◆ What is needed ◆
Below are the records; collect from them each line containing the string "sidebar".

◆ Provided entries ◆
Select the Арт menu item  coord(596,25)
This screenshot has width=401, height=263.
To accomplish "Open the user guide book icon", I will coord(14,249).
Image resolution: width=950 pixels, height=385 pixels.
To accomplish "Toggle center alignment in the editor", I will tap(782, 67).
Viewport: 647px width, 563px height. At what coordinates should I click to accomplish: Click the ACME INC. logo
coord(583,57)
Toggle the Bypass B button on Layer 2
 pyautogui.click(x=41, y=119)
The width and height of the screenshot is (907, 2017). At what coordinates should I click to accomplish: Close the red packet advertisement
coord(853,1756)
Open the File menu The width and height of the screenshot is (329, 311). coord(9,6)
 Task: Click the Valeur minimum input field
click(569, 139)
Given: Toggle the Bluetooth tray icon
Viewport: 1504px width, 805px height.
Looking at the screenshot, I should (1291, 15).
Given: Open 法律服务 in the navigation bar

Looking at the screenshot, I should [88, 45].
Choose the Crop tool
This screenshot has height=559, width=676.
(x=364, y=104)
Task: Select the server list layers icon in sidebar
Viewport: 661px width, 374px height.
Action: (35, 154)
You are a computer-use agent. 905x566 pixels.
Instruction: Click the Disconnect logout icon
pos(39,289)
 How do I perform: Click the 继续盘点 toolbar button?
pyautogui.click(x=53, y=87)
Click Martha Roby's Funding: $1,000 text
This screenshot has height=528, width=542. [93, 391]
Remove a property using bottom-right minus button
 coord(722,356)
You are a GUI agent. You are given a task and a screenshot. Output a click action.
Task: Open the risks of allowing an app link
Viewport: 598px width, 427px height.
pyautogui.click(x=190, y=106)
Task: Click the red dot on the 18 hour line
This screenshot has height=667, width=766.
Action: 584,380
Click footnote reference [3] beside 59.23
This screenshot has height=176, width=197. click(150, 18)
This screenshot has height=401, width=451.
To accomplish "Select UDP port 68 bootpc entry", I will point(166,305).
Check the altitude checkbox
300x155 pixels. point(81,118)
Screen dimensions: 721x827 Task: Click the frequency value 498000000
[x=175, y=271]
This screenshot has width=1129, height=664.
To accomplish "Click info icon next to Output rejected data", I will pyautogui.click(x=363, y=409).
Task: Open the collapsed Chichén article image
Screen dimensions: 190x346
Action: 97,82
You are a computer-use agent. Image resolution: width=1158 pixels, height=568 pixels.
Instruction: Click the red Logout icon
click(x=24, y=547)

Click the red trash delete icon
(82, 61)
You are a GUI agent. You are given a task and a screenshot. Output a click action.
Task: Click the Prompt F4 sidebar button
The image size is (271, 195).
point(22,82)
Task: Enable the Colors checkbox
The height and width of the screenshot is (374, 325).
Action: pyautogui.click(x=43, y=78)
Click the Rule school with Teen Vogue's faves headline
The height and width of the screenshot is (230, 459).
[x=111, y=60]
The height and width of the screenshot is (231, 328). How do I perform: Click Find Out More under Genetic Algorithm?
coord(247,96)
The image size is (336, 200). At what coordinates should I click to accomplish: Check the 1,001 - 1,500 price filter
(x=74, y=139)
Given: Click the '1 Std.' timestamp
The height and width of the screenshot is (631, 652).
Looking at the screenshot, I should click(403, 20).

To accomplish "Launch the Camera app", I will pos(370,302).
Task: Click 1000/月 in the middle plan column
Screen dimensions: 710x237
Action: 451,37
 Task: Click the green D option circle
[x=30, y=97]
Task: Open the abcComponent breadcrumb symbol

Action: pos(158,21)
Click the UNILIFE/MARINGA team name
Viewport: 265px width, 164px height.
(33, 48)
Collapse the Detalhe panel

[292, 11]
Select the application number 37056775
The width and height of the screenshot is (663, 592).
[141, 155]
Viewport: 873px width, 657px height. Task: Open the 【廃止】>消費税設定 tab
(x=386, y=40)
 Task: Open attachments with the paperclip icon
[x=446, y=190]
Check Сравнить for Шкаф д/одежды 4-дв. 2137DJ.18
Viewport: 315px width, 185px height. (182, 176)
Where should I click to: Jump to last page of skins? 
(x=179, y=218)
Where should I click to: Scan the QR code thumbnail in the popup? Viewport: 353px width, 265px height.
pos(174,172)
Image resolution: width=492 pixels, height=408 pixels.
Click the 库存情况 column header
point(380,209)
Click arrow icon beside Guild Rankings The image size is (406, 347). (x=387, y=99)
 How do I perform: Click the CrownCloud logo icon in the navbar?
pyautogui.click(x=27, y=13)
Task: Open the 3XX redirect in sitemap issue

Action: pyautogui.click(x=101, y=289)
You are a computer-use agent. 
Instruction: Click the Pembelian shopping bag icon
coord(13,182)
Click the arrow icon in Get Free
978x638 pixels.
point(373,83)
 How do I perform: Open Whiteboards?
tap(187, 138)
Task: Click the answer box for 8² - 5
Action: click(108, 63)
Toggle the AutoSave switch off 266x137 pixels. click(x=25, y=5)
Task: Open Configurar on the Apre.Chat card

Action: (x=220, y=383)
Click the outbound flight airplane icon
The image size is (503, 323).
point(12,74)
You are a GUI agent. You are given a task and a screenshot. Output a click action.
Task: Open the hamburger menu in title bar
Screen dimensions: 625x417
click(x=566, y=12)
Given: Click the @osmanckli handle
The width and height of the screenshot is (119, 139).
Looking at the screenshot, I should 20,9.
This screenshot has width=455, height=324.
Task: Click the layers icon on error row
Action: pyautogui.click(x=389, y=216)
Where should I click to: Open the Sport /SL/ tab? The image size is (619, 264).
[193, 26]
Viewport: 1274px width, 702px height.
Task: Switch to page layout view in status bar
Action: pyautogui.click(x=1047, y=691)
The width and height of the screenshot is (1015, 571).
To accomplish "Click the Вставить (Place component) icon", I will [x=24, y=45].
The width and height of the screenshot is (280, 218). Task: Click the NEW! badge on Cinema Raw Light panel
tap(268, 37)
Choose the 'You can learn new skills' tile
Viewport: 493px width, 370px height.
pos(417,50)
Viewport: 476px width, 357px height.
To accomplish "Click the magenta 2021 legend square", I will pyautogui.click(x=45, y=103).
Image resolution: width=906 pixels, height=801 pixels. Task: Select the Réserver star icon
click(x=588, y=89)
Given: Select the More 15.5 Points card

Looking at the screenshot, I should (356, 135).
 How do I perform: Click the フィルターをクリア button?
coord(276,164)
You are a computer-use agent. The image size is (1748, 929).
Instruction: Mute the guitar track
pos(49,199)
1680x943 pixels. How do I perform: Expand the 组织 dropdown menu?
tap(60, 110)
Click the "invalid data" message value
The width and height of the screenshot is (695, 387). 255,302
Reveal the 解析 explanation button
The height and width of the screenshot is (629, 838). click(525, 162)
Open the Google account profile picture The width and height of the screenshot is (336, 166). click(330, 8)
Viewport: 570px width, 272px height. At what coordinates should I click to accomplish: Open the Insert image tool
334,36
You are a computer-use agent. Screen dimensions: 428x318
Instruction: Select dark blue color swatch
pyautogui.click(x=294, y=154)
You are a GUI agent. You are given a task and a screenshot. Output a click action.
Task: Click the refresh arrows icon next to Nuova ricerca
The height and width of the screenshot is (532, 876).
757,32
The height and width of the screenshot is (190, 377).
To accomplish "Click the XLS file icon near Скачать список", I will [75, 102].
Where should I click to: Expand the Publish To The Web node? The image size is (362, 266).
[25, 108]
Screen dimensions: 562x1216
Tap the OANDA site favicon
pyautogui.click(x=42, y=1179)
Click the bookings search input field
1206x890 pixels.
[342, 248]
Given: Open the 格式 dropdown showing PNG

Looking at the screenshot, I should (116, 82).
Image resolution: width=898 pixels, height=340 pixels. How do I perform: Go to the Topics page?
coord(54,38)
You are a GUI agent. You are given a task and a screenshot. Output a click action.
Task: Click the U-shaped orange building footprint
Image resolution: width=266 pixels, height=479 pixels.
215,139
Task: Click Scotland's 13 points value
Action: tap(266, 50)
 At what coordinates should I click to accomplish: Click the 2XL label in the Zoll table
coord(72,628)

◆ Completed exercise ◆
Task: Select the server list layers icon in sidebar
Task: Click the Prompt F4 sidebar button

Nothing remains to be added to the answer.